Не для того я звёзды воспевал,
Чтоб рвали в клочья Русь…
Я не приемлю,
Чтоб мир в утехах плотских ликовал,
Забыв, кто мы. Зачем пришли на Землю?
И почему лишь жертвенность дана
Российскому народу! А Европа,
Тщеславием и сытостью полна,
Уста не раздирает от сиропа!
Да и Америка поверх глядит на Русь,
Хотя душой и славой мы богаче.
Вот, милый друг, о чём в душе пекусь,
И мыслю только так, а не иначе…
А чашечку всё ж выпью кофе ґю.
Сейчас, гляди, явлю я фокус – покус,
Немало сделал их за жизнь мою,
Но в оных было мало, друг мой, проку – с…
Не знаю, из каких субстанций он
Явил напитка маленькую чашку,
Горячий кофе гостя взял в полон —
Аж расстегнул он шубу нараспашку!
Но этот – тоньше лепестка! – фарфор
И чашечка с летящим ангелочком,
И блюдечко с изящным завиточком
Проходят перед взором до сих пор.
И через столько лет, среди дождей и снега,
Томит вопрос и летом, и зимой:
Действительно ли в поисках ночлега
Дух Пушкина являлся предо мной?
1999
Елена Егорова
Великий Пушкин
Великий Пушкин… Яркий пламень
Самой поэзии святой…
Стихи – краеугольный камень
Руси словесности живой.
Высоты духа вековые,
Глубины чувства в них. Поэт
Неисчерпаем, как Россия,
Явившая его на свет.
Гость «Угрешской лиры»
Лев Котюков
Лев Константинович Котюков – председатель правления Московской областной организации Союза писателей России, секретарь правления и член приёмной коллегии Союза писателей России, академик Международной академии Духовного единства народов мира, заслуженный работник культуры РФ, главный редактор журнала «Поэзия» и издательской серии ‘’Библиотека русской поэзии».

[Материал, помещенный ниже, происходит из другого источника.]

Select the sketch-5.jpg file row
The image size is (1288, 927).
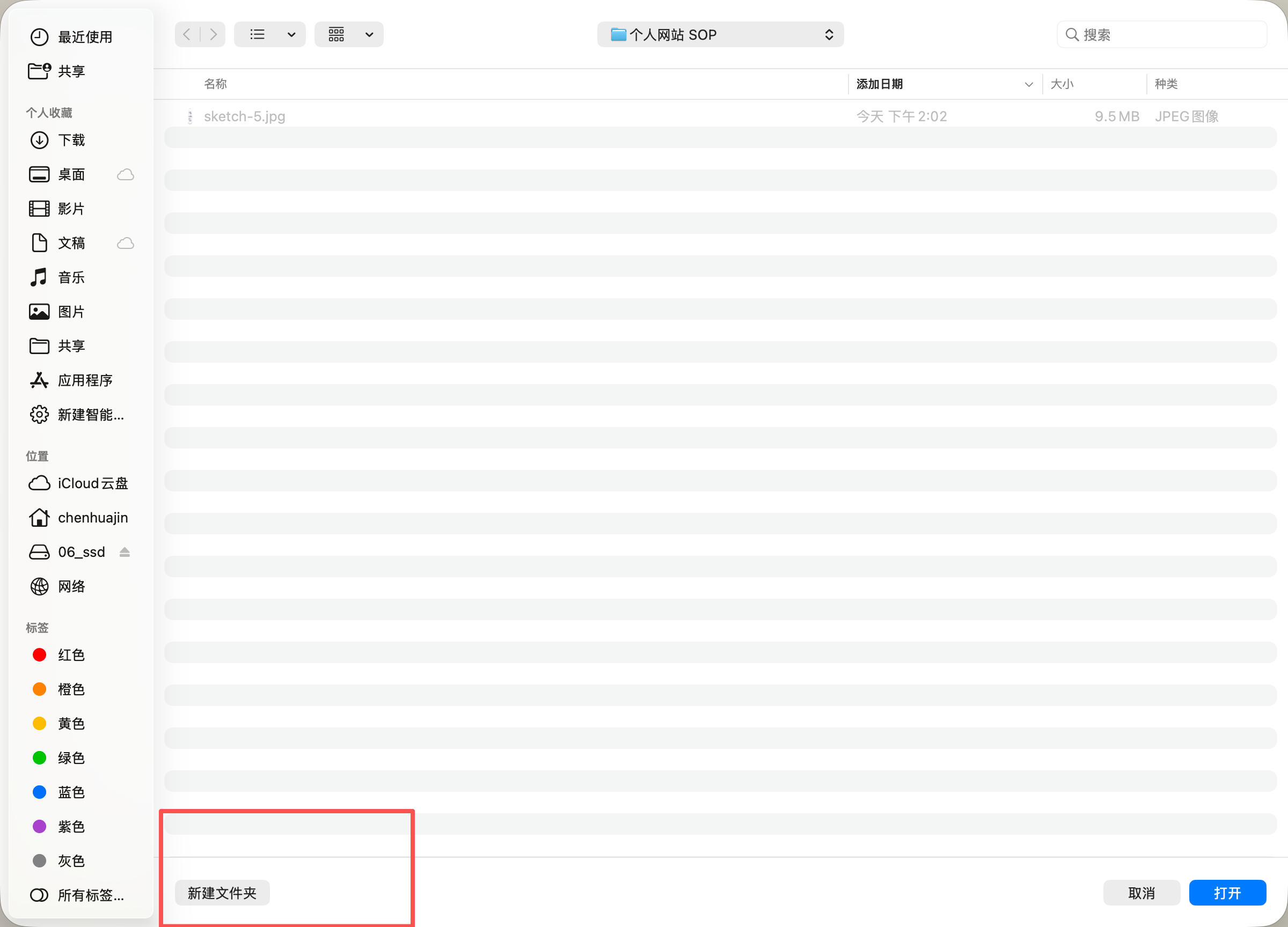pyautogui.click(x=720, y=116)
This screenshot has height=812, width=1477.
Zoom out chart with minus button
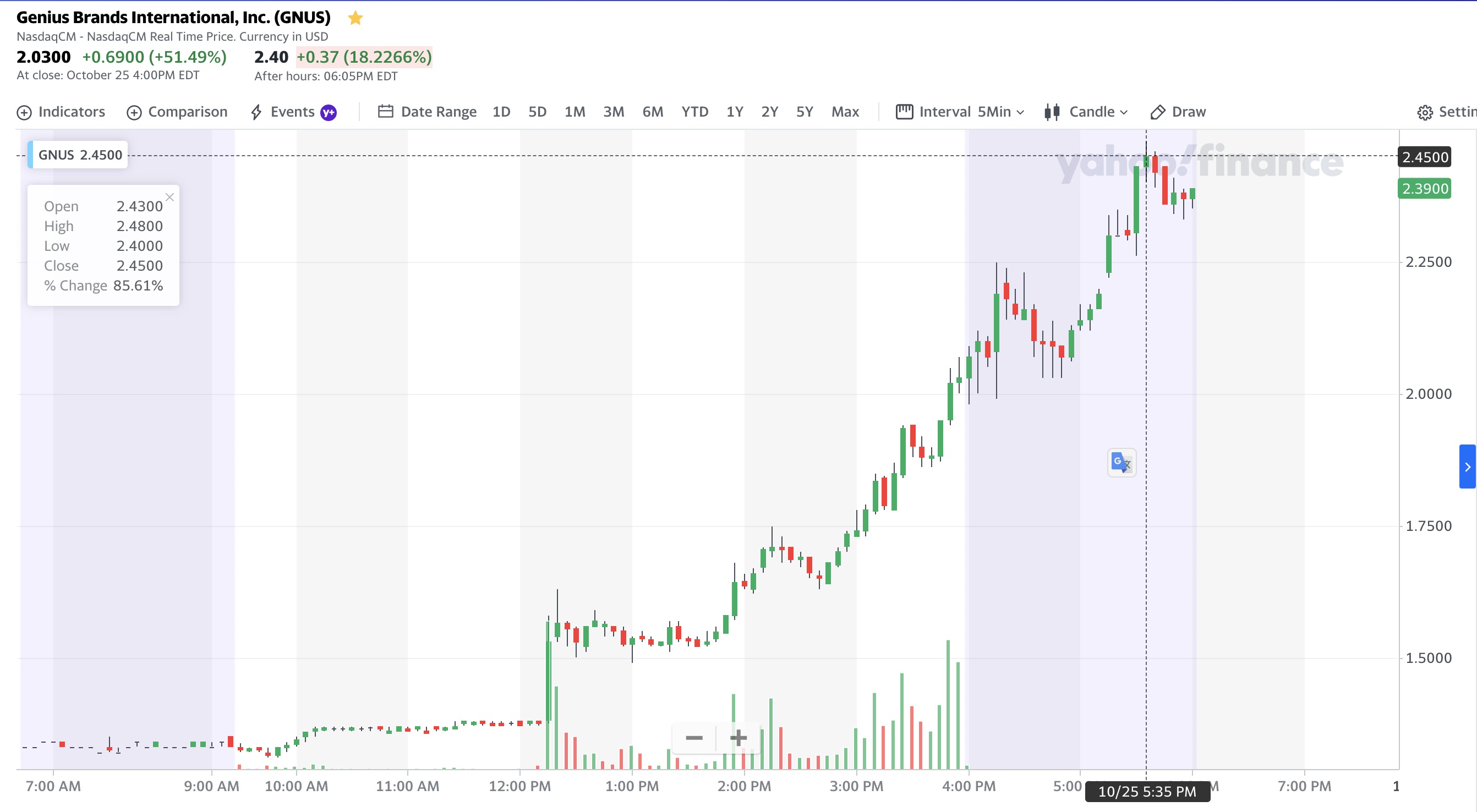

Лев Котюков родился в 1947 году в г. Орле. Он с отроческих лет сотрудничал в областных газетах, где опубликовал свои первые поэтические и прозаические произведения. В 1965 году он поступил в Литературный институт, после окончания которого вернулся в родные места, работал в районной и областной печати, на сталепрокатном заводе и на других предприятиях г. Орла и области.
После первых успешных публикаций в центральных газетах «Правда» и «Комсомольская правда», в журнале «Новый мир» редакции и издательства стали отклонять рукописи молодого литератора, обвиняя его в богоискательстве, патриархальности, антимарксизме. Только с середины 1980–х годов по мере ослабления цензуры начали выходить его книги и публикации в самых различных изданиях.
В 1990 году ему присудили годовые премии «Литературная газета» и журнал «Молодая гвардия». Он сразу же занял своё место в первом ряду мастеров отечественной словесности. Его книги последних лет «В одинокой толпе», «В змеиных зеркалах», «Страх любви», «Огонь летящий», «Невозможное», «Крест и пламя», «Тайна молчания», «Не спасётся никто от последней любви» и другие получили заслуженное признание в России и за её пределами.
Лев Котюков – первый поэт в истории России, отмеченный за литературные труды Патриархом Московским и Всея Руси Алексием II. Лев Константинович является лауреатом международной премии имени святых равноапостольных Кирилла и Мефодия, а также лауреатом и дипломантом ещё 37 международных, всероссийских и региональных премий, в том числе московской областной литературной премии Ярослава Смелякова. Л.К. Котюков имеет правительственные награды и является лауреатом Государственной премии I степени ЦФО РФ в области литературы и искусства.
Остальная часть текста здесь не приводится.